▶ [WORK REQUIRED]: Your job is to set down the stretch of entries that opens with the line containing "Click the avatar" and closes with the line containing "Task: Open tweet via the $300,000 sentence". Keep both end lines, copy each exactly, and add nothing.

Stored items

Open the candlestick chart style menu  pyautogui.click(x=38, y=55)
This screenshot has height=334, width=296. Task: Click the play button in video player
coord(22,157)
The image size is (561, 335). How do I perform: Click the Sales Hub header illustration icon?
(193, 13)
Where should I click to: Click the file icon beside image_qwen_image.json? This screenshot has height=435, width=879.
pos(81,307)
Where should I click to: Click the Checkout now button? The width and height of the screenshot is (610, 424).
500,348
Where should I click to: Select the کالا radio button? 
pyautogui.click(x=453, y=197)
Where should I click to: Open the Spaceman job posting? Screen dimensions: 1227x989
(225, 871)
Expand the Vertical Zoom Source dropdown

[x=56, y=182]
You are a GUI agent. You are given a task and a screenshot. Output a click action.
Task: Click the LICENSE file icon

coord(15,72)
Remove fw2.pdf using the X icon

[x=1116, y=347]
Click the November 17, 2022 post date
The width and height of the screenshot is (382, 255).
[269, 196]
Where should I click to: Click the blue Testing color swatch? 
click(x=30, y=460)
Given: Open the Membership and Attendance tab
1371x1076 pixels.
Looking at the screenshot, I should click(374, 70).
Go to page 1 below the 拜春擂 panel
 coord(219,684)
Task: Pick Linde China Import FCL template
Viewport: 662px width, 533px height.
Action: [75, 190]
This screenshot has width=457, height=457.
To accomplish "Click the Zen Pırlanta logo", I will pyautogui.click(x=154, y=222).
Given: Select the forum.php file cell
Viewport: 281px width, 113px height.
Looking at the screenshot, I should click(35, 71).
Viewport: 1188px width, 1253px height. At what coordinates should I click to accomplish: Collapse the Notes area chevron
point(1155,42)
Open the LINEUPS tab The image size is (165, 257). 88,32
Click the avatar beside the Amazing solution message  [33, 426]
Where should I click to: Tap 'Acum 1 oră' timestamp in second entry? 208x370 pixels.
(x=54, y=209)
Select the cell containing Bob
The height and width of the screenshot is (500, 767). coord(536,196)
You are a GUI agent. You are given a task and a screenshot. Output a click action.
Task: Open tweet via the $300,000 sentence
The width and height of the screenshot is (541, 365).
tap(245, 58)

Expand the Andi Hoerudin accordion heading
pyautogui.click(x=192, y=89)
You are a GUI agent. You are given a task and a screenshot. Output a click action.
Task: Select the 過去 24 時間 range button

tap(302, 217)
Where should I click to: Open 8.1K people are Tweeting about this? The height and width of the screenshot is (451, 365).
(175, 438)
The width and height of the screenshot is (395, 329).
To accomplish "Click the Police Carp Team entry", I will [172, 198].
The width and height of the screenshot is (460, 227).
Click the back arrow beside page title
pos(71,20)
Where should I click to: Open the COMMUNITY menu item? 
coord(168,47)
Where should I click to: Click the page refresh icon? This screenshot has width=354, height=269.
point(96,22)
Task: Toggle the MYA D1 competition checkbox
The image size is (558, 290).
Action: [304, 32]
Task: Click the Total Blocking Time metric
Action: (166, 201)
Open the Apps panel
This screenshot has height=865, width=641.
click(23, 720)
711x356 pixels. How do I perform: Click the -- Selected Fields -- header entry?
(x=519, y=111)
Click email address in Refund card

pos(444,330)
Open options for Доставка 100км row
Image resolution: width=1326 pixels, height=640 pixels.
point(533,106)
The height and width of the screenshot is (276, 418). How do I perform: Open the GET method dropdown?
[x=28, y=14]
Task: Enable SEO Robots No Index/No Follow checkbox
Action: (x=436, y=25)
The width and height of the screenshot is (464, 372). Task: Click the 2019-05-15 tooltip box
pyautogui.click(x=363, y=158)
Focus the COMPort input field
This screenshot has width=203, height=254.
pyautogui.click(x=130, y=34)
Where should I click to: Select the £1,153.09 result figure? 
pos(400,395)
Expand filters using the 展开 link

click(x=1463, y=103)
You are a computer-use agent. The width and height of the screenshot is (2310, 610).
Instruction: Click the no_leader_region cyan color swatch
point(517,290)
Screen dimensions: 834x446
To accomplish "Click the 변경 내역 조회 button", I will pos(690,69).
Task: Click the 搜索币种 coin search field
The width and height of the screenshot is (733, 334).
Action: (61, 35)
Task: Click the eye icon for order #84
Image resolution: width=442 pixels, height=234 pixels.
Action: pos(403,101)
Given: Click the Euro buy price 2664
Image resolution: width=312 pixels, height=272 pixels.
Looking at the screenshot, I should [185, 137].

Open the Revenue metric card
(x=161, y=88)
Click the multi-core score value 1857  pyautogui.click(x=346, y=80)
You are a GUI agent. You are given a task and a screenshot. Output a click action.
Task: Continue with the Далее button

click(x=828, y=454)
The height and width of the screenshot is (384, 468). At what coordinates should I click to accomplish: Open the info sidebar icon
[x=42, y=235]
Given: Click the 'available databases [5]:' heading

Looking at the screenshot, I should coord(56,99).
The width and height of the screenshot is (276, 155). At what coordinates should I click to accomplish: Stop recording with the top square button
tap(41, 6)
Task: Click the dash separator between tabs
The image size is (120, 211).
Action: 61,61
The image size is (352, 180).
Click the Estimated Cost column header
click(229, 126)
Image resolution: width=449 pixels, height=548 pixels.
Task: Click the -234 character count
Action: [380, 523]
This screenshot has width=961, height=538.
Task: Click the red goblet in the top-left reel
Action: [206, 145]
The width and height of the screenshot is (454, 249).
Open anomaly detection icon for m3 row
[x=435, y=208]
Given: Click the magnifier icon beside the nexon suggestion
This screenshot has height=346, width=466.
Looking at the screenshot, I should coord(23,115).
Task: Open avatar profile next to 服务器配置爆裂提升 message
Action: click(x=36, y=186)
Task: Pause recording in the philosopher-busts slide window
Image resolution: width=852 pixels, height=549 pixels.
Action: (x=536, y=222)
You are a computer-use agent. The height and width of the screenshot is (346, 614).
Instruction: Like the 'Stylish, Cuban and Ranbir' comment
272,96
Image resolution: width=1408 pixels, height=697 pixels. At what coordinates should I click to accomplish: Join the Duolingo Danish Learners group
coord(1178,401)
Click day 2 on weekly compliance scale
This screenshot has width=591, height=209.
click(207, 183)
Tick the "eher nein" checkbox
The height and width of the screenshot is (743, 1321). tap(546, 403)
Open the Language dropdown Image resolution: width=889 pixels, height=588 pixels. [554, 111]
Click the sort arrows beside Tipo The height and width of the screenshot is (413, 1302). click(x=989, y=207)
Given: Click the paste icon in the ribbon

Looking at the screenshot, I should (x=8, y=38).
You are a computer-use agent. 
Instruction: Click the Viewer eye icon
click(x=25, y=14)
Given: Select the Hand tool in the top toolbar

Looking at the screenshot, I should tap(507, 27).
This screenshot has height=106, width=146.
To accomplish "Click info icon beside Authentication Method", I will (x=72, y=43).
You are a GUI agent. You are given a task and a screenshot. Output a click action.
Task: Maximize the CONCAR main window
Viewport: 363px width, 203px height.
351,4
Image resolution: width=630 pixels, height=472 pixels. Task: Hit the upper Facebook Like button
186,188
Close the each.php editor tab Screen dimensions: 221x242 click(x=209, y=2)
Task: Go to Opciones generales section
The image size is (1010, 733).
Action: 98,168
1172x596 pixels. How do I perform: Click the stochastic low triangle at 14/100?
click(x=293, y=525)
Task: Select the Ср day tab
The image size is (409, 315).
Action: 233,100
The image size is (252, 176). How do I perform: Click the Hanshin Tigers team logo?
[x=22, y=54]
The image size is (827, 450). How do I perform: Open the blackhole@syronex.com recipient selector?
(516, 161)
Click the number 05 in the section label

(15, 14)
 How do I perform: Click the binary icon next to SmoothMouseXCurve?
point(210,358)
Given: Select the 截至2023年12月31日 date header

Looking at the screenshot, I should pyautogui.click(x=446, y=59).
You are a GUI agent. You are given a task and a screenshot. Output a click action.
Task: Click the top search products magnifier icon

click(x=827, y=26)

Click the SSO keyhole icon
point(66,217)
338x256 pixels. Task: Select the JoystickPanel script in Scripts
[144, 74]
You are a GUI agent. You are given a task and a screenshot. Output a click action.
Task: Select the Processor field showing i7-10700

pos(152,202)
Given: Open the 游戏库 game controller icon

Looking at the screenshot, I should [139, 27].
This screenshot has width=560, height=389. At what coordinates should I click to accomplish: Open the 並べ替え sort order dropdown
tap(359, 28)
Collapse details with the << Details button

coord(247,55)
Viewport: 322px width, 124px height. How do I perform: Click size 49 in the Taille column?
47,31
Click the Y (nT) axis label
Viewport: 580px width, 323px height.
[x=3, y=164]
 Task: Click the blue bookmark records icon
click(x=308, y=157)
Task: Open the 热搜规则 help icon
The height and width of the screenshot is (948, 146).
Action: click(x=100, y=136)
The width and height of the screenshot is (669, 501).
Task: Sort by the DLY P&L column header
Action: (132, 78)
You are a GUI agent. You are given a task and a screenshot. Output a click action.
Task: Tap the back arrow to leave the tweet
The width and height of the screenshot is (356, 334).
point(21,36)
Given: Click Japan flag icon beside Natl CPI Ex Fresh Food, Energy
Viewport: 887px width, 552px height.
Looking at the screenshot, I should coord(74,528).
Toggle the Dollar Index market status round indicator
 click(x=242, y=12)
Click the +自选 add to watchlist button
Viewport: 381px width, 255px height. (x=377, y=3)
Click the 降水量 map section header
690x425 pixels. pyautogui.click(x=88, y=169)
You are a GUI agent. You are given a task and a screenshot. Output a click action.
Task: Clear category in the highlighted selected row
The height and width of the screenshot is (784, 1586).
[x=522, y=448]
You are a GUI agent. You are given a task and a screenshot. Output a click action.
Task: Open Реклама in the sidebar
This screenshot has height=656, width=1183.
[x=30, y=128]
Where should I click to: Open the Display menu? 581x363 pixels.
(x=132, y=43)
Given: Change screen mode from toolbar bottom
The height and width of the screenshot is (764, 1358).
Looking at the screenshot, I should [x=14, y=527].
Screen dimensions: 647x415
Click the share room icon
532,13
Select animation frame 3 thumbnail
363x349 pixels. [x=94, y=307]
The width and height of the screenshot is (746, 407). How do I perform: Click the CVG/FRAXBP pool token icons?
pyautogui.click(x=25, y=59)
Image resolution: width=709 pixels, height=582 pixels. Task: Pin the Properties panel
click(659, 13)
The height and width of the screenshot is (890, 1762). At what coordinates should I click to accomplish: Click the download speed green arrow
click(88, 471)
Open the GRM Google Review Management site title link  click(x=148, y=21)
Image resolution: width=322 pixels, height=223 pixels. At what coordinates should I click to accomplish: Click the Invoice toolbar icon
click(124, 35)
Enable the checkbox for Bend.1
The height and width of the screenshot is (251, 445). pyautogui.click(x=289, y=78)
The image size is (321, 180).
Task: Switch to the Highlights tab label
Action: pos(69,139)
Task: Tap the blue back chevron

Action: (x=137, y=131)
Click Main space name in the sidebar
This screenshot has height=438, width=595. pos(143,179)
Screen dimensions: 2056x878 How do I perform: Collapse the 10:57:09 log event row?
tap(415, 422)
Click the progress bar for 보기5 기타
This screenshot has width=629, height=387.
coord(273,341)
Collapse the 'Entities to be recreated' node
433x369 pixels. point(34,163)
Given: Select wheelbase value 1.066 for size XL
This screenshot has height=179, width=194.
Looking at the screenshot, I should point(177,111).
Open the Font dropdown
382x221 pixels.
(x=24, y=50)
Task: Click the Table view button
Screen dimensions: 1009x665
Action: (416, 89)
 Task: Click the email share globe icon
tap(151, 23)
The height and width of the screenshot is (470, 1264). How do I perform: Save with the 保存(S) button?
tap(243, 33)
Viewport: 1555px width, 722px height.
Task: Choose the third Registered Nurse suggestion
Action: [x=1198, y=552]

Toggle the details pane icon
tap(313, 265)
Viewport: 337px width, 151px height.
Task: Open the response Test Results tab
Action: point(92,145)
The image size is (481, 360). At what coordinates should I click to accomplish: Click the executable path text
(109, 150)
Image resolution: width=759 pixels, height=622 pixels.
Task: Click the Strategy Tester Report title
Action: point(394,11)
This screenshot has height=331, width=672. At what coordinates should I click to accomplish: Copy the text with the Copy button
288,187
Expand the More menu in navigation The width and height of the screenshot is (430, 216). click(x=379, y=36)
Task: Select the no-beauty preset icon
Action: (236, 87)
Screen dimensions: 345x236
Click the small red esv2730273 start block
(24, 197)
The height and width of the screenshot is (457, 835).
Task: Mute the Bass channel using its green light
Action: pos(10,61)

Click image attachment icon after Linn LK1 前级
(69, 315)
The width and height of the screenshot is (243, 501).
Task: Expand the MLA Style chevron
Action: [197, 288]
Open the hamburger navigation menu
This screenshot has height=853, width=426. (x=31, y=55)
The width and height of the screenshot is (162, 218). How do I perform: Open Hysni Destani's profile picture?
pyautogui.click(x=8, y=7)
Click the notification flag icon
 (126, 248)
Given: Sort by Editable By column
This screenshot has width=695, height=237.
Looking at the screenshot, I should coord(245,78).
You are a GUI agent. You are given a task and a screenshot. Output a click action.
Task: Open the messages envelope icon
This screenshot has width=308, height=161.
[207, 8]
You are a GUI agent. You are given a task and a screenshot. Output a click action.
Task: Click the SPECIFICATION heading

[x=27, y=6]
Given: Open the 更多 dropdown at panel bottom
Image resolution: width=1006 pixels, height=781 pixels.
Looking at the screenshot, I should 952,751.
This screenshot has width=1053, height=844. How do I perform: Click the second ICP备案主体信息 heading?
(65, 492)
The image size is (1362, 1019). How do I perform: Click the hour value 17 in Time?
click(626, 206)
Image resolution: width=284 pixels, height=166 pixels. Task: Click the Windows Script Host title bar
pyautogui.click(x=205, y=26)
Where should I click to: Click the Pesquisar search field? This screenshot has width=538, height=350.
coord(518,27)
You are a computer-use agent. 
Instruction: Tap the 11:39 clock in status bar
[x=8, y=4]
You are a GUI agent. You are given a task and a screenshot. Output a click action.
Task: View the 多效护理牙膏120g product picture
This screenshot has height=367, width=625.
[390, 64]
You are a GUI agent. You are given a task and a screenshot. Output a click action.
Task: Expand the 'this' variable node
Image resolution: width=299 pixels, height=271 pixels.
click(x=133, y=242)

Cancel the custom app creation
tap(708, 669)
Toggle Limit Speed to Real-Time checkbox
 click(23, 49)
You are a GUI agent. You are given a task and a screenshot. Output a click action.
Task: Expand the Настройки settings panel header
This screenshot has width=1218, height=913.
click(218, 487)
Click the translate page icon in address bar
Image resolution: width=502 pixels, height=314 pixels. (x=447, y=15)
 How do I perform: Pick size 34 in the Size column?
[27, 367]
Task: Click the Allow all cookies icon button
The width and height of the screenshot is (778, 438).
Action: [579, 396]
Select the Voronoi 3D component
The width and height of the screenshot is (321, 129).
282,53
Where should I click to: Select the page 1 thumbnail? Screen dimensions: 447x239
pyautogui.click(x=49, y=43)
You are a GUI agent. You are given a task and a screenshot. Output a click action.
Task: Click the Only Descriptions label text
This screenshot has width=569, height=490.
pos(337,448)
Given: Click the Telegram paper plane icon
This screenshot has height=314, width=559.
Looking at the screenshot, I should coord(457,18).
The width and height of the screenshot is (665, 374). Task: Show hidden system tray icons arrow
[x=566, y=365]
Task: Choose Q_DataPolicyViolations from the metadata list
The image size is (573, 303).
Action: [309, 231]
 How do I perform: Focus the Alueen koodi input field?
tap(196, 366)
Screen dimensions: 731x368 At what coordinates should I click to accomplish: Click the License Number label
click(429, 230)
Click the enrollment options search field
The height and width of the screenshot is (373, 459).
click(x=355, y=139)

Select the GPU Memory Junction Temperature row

▶ [RESULT FOR THIS TASK]:
Click the avatar beside the Amazing solution message  [33, 426]
Where should I click to: Tap 'Acum 1 oră' timestamp in second entry? 208x370 pixels.
(x=54, y=209)
Select the cell containing Bob
The height and width of the screenshot is (500, 767). coord(536,196)
You are a GUI agent. You are given a task and a screenshot. Output a click action.
Task: Open tweet via the $300,000 sentence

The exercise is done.